■ TASK MATERIAL ■
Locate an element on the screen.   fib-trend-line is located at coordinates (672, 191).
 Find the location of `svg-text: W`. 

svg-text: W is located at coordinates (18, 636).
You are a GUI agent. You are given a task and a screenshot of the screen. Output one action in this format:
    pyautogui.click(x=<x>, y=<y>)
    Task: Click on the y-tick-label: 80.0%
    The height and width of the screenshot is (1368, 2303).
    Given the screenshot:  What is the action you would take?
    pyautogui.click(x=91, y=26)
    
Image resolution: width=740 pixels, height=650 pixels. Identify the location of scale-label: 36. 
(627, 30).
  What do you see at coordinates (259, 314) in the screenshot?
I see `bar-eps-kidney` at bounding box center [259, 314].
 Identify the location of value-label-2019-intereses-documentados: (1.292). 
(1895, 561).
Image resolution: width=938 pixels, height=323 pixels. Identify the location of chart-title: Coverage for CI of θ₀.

■ ACTION ITEM ■
Repeat the whole listing above word for word, keeping every line.

■ WRITTEN SOLUTION ■
Locate an element on the screen.   fib-trend-line is located at coordinates (672, 191).
 Find the location of `svg-text: W`. 

svg-text: W is located at coordinates (18, 636).
You are a GUI agent. You are given a task and a screenshot of the screen. Output one action in this format:
    pyautogui.click(x=<x>, y=<y>)
    Task: Click on the y-tick-label: 80.0%
    The height and width of the screenshot is (1368, 2303).
    Given the screenshot:  What is the action you would take?
    pyautogui.click(x=91, y=26)
    
Image resolution: width=740 pixels, height=650 pixels. Identify the location of scale-label: 36. 
(627, 30).
  What do you see at coordinates (259, 314) in the screenshot?
I see `bar-eps-kidney` at bounding box center [259, 314].
 Identify the location of value-label-2019-intereses-documentados: (1.292). 
(1895, 561).
Image resolution: width=938 pixels, height=323 pixels. Identify the location of chart-title: Coverage for CI of θ₀.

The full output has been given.